Of course the doctor ran through my options--have more testing done to confirm which chromosome was extra, wait and do nothing, or terminate the pregnancy.  I shot the testing down right away.  If they weren't even going to do the finger-prick blood test on me because things were so obvious on the ultrasound, why should I go through more tests to hear that everything is what they thought?  It sounded pretty bad as is.  The counselor said that even if it wasn't Trisomy 13, it was probably something else very rare. 

That left me with my other options to consider.  I always knew that termination was never something I could do.   I am praying for guidance right now.  I have my standard doctor appointment in a few days and I hope to get more questions answered. 

Before we left the ultrasound woman, I asked the technician for my pictures.  She had told me that they would be taken at the end and I had asked her twice for them.  She looked uncomfortable and printed three from my exam.  One was from the top down so you couldn't even see my baby.  The other two were vague, but still show my baby.  I thought, every other woman left here with baby pictures, why shouldn't I?  It was just all so sad. They left with smiles, I left with a face streaked full of tears.

Finally, it was time to go home.  I'd been told, "I'm sorry", one too many times by nurses and felt like it was  all hollow sympathy.  I knew they meant well, but it was just overwhelming--especially the whispers and glances from them as I came out to the main desk.  It was like the news that a woman's baby had been found to have Trisomy 13 spread through the office like wildfire.  I found myself thinking that doctor's offices like this should really have a "bad news exit" for women who've just found out that there dreams were shattered.  The worst I thought would happen at this appointment is that I would find out my baby had a chance of having Down's Syndrome and that I would have to start preparing myself for that.  I never knew that I could learn something so awful, and that my baby's life will more than likely end before I can ever hold him.

The rest of the day was as they say, a blur.  We went costume shopping for the boys.  I got myself a Princess costume because Sam and Ben want Mommy to be a Princess.  Sam will be Ironman and Benny will be Thomas.
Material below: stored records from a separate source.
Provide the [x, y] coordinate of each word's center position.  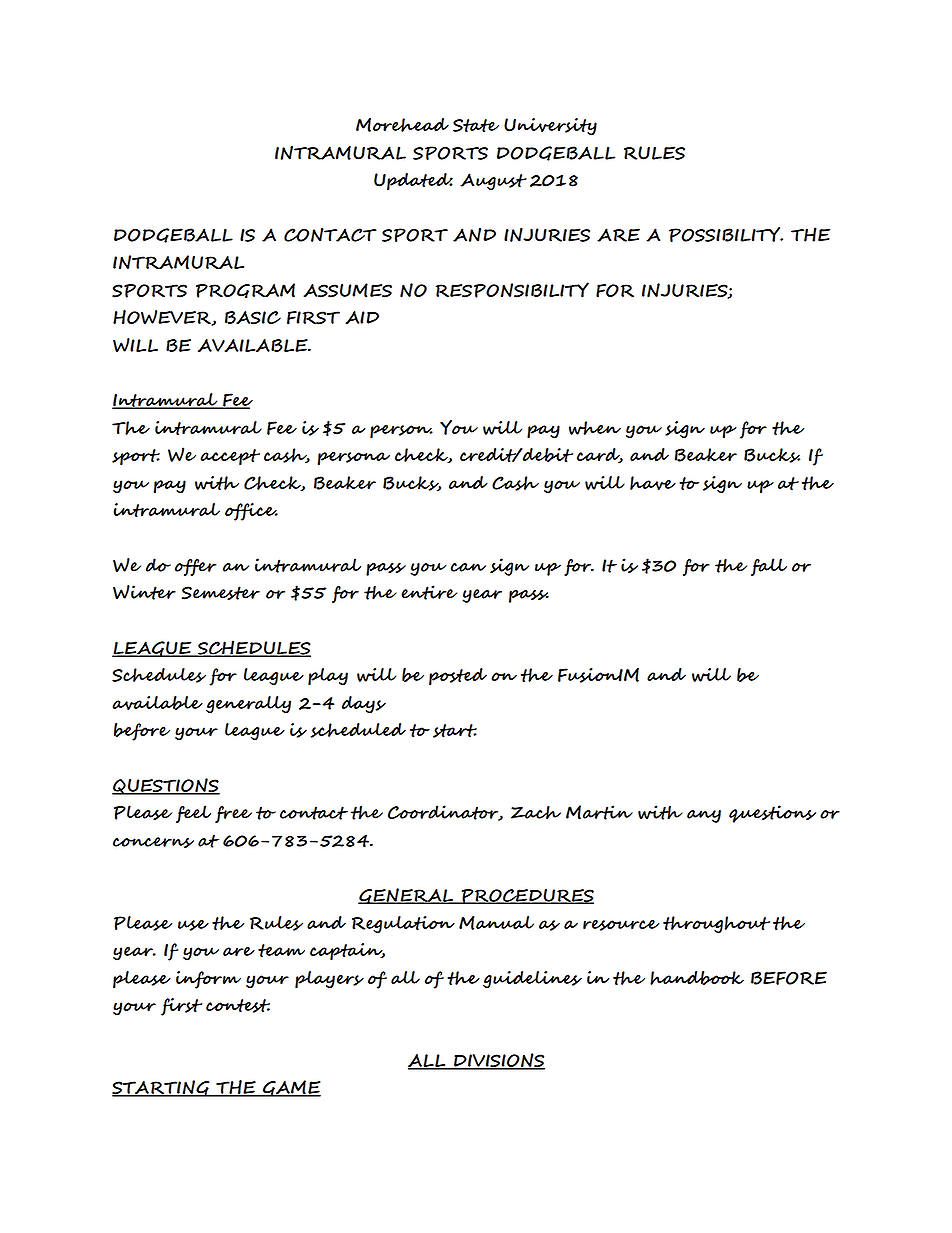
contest [238, 1006]
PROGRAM [245, 290]
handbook [697, 978]
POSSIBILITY [726, 234]
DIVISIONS [498, 1061]
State [476, 125]
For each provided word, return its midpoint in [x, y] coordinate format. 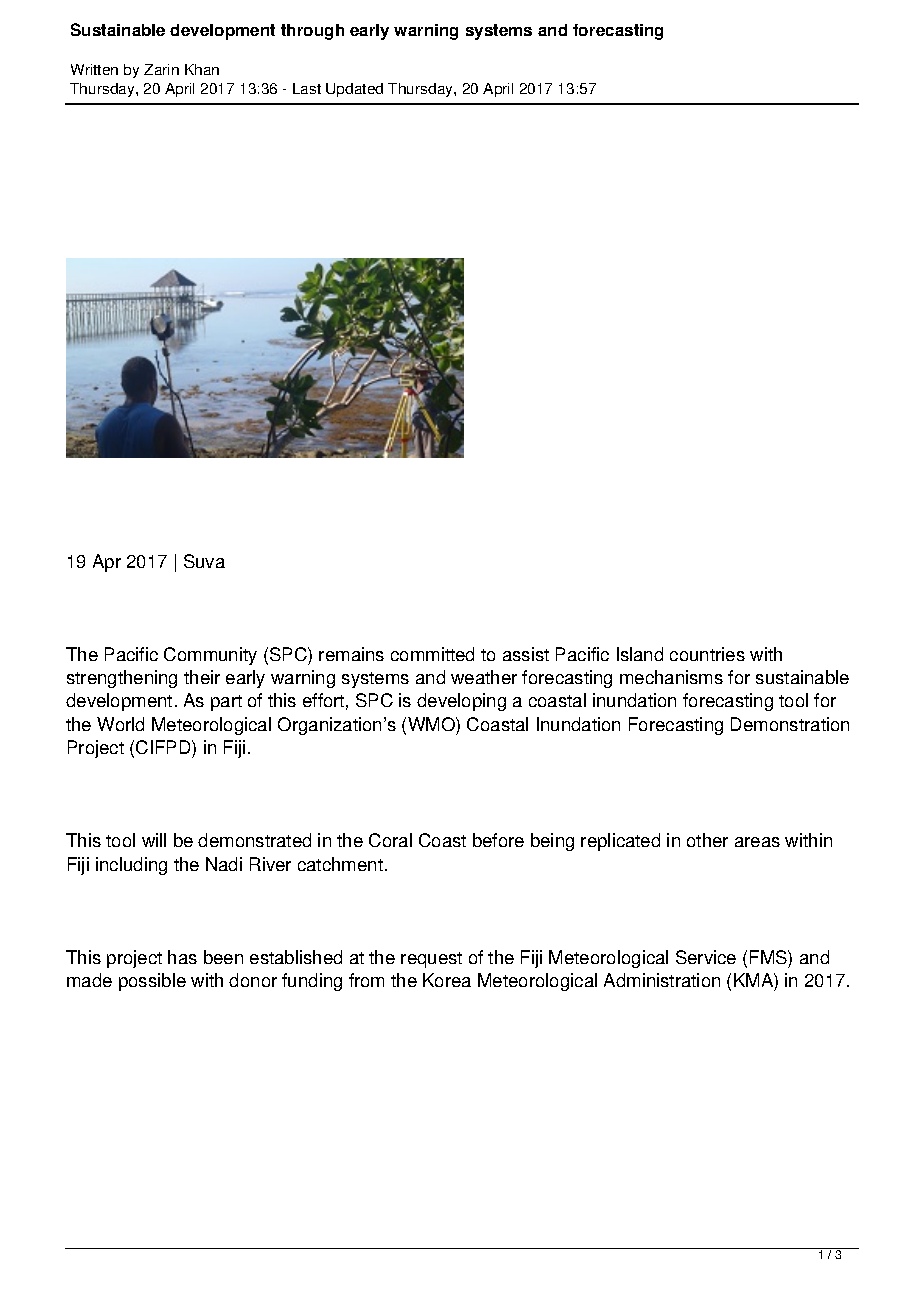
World [120, 724]
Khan [202, 69]
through [312, 32]
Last [307, 88]
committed [432, 654]
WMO [432, 724]
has [182, 957]
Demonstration [790, 724]
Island [640, 654]
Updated [354, 90]
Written [94, 69]
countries [707, 654]
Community [210, 656]
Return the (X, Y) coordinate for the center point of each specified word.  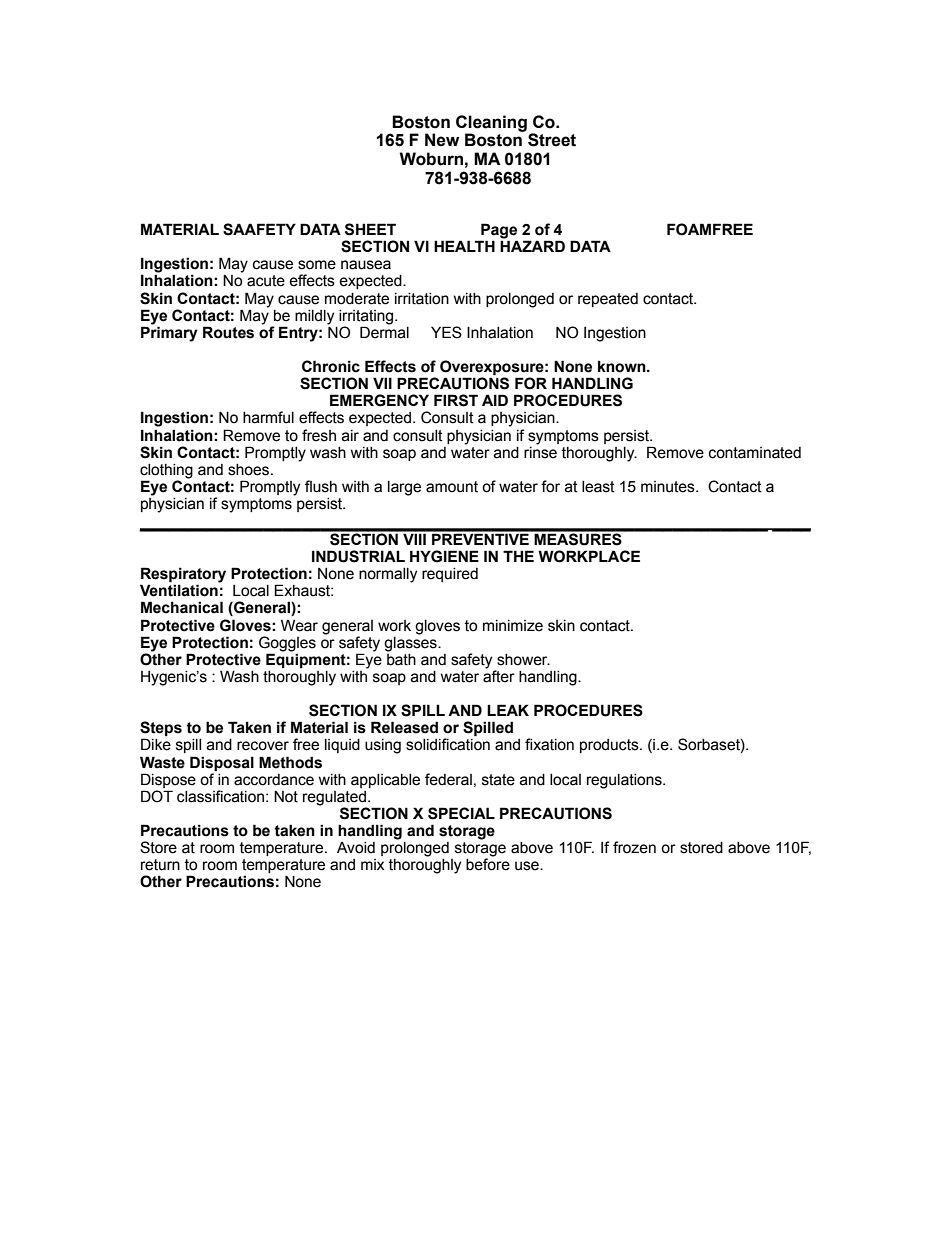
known (623, 366)
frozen (634, 847)
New (442, 140)
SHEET (370, 229)
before (488, 863)
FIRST (456, 400)
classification (220, 796)
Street (552, 140)
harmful (268, 417)
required (450, 575)
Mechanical (182, 607)
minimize (513, 626)
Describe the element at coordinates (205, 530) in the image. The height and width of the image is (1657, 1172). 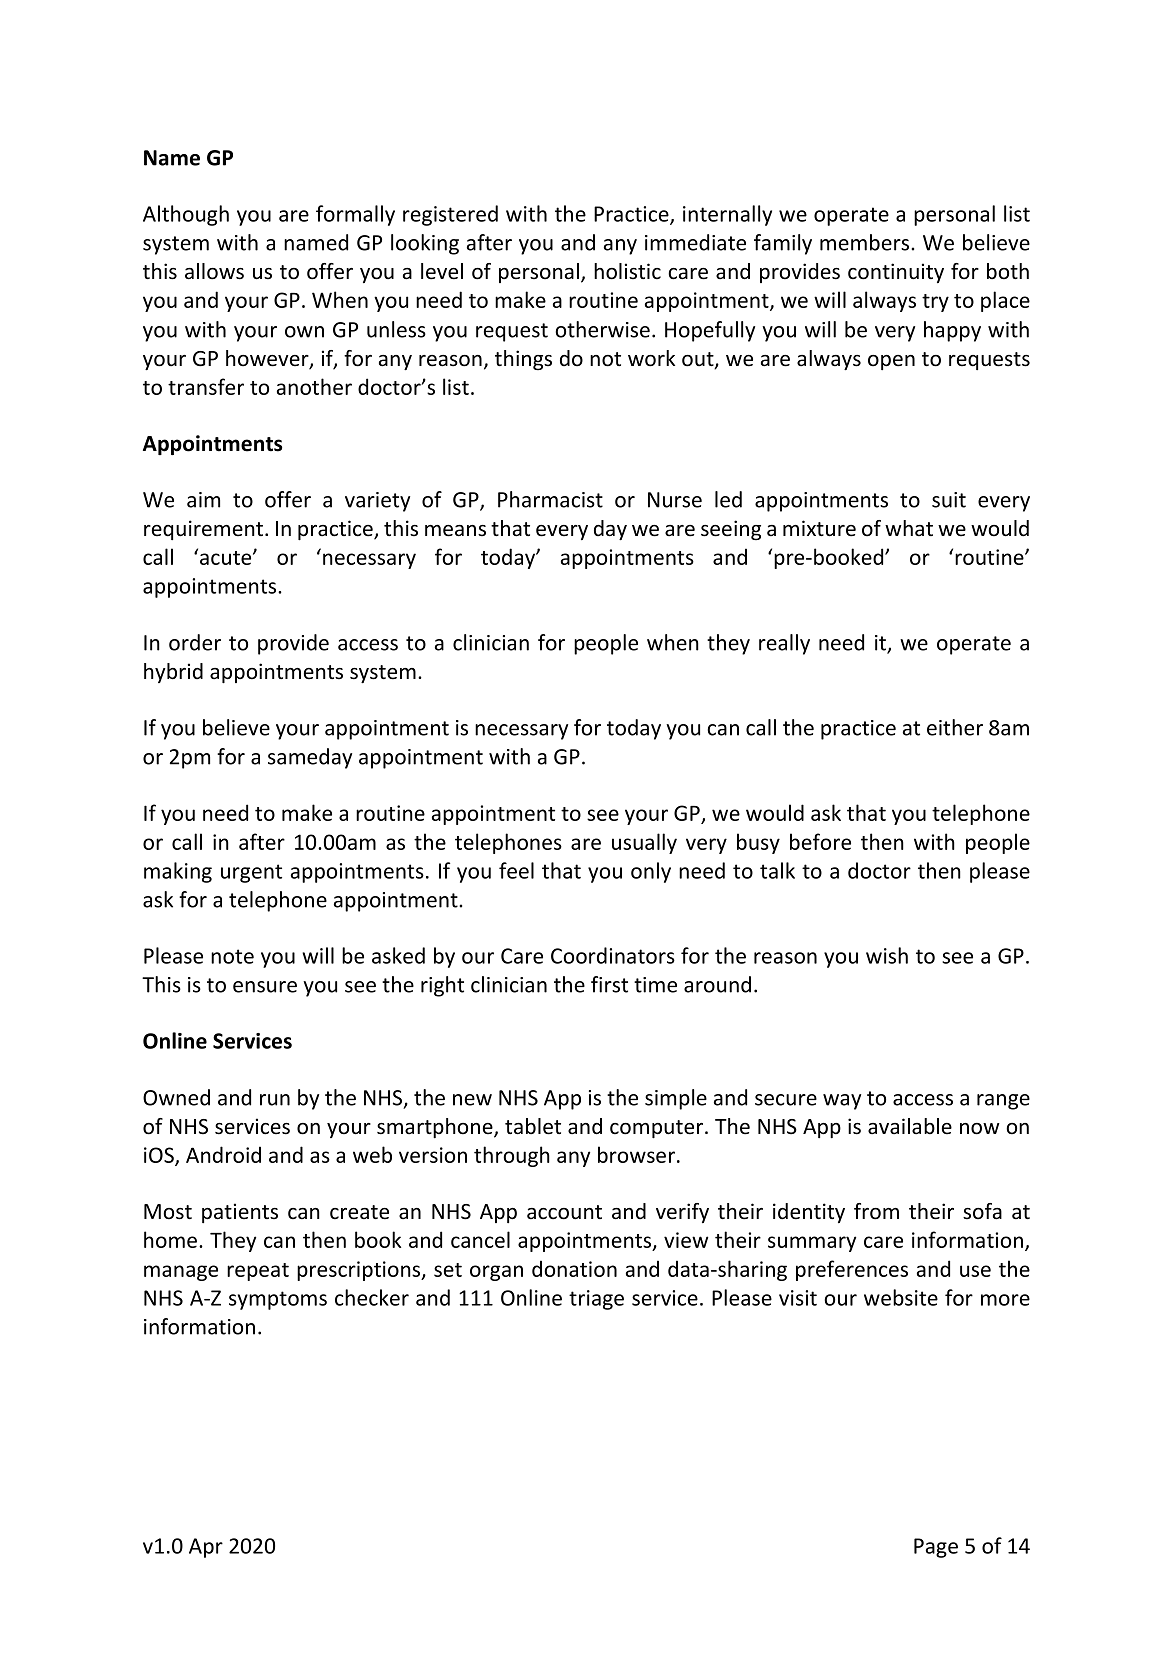
I see `requirement` at that location.
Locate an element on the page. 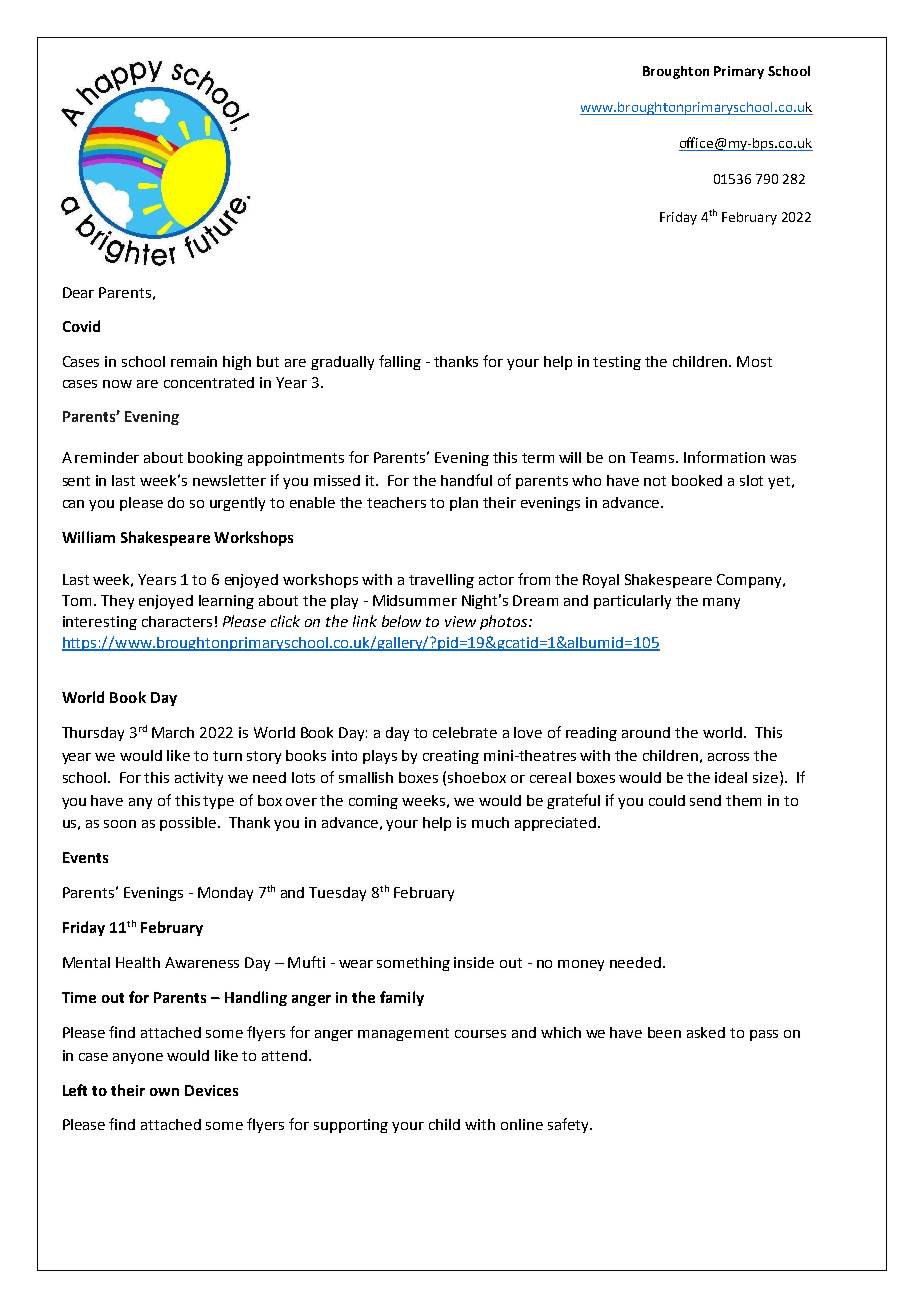  own is located at coordinates (164, 1092).
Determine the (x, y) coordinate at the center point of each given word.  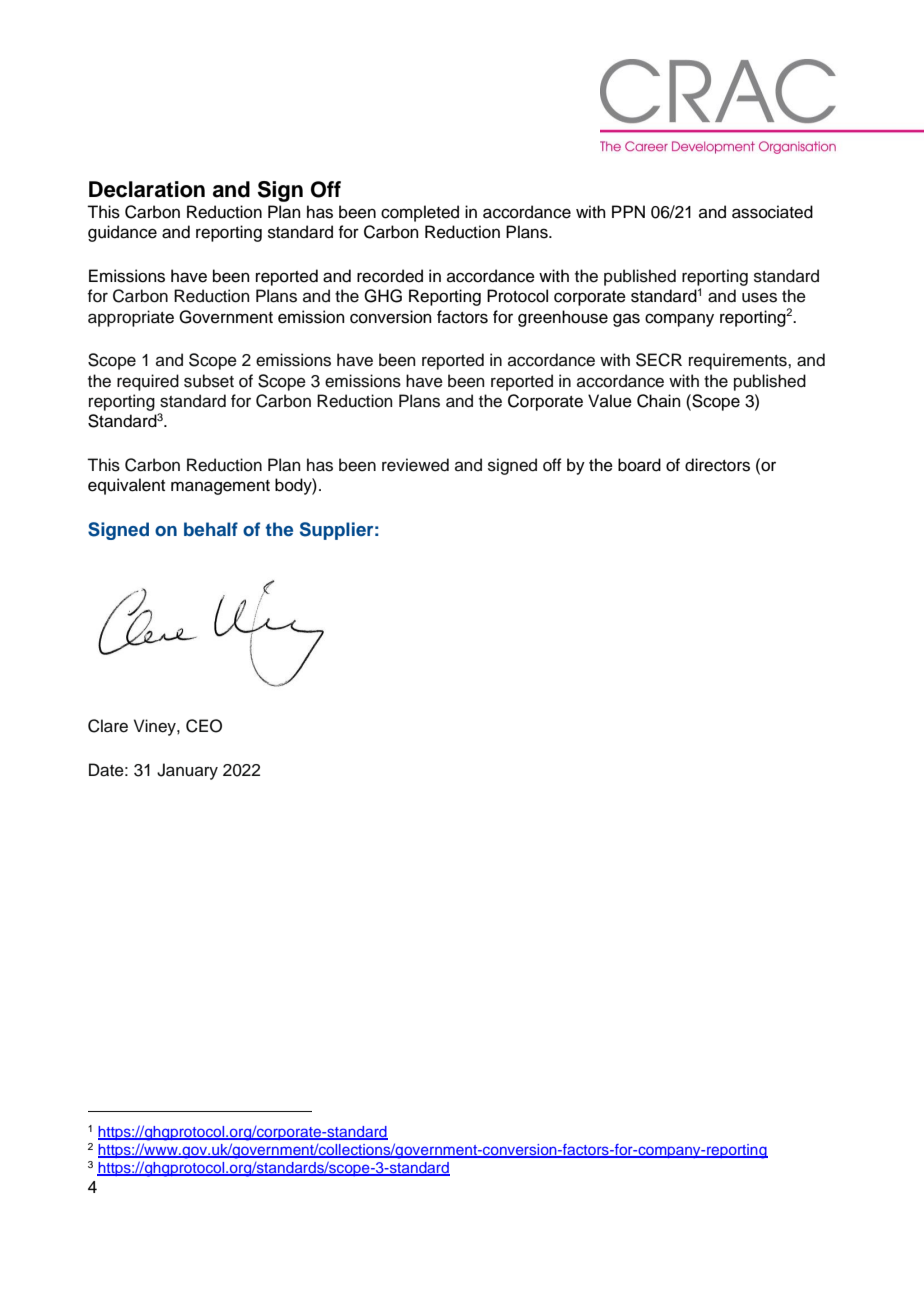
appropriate (131, 318)
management (220, 487)
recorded (390, 276)
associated (772, 212)
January (187, 771)
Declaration (147, 189)
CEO (204, 726)
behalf (211, 529)
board (639, 465)
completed (420, 213)
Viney (156, 727)
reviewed (415, 465)
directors (717, 465)
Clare (108, 726)
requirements (739, 361)
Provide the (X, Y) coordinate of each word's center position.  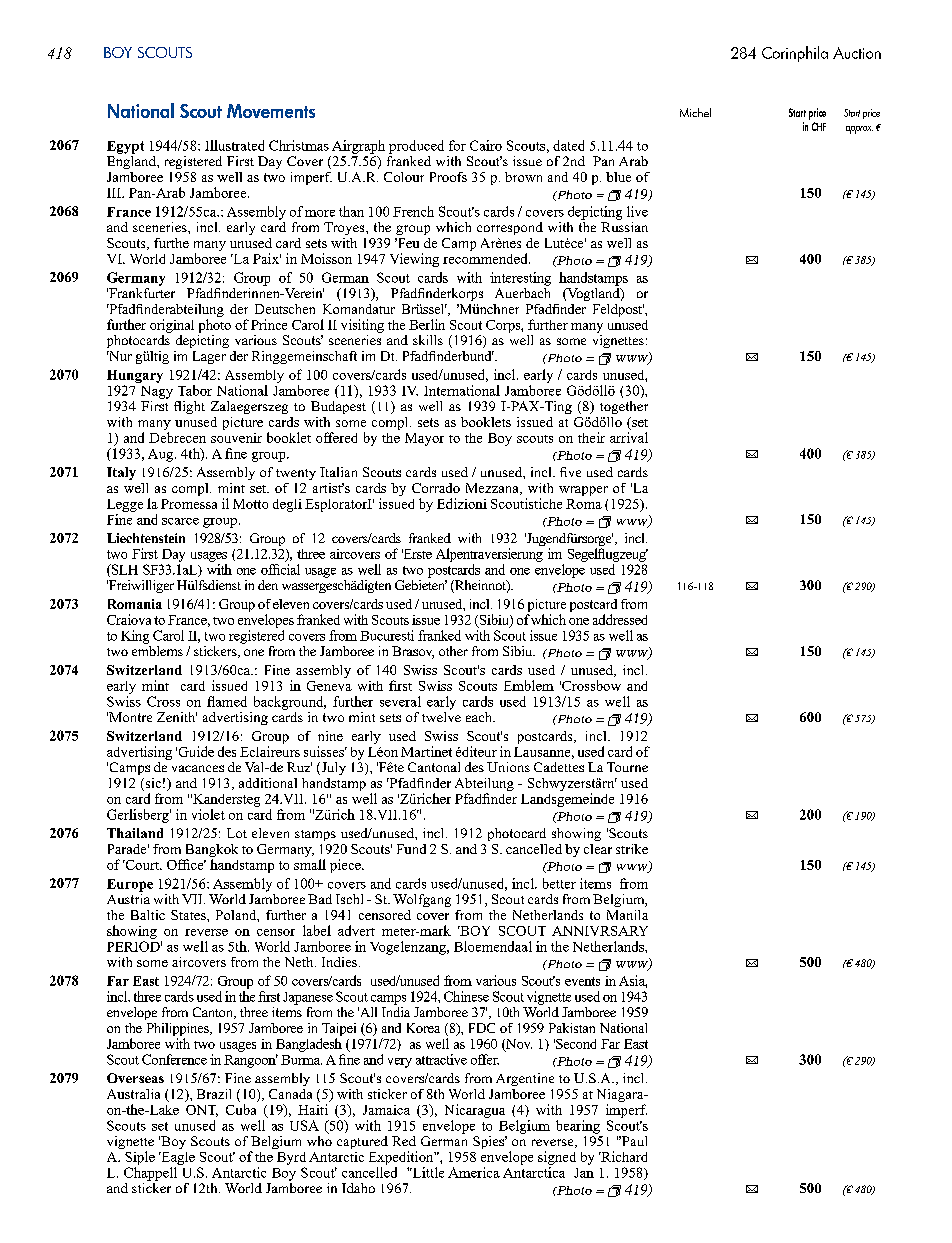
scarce (180, 521)
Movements (271, 111)
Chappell (150, 1174)
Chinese (466, 996)
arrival (629, 437)
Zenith (177, 717)
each (480, 717)
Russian (624, 225)
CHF (819, 126)
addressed (620, 619)
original (172, 326)
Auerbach (522, 291)
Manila (627, 915)
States (189, 915)
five (570, 472)
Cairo (486, 145)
Daddy will be a pirate.  You might think it's silly to dress up as adult but we do it for our boys.  Some day they'll probably beg us not to be near them on Trick-or-Treat Night, but for now we're loving every minute of it.

I finally ate dinner around 8:00.  Every swallow was an effort.  I seriously hoped I wouldn't choke on my food.  Later I researched Trisomy 13 and found several children born with it.  Every parent said they wouldn't do a thing different even if they only got to hold their child for a few minutes or hours. Most of those stories were from people who didn't know their baby had it until they were born. I hope to find stories of parents, like me, who found out so early in the pregnancy.

Where do I go from here?  I guess I just wait.  It's possible that things might just happen on their own and I might miscarry at any time.  I'll meet with my doctor and pummel her with questions in a few days. I'll pray.  I'll cry.  I'll cry some more.

This is a journey of unknown depths, highlights, pitfalls and sadness.  I truly hope it ends with something beautiful, somehow...I'll keep you informed.

Kim

3 comments:

  1. Kim--
    It will end in something beautiful, because your child is in God's hands, as is every other child conceived. No matter what the end, your beautiful faith is such a testimony; I have no doubt your words will be a great healing to so many people.

    ReplyDelete
  2. Kim-I am SOOO very sorry to hear this news. I know that there aren't any words I can say that will really take any of the burden or pain away but know that I'll be praying for you, your baby, & your family. I know God will sustain you & provide all the strength you will need. Please keep us posted as you're able.

    ReplyDelete
  3. It's devastating to get such news about your child.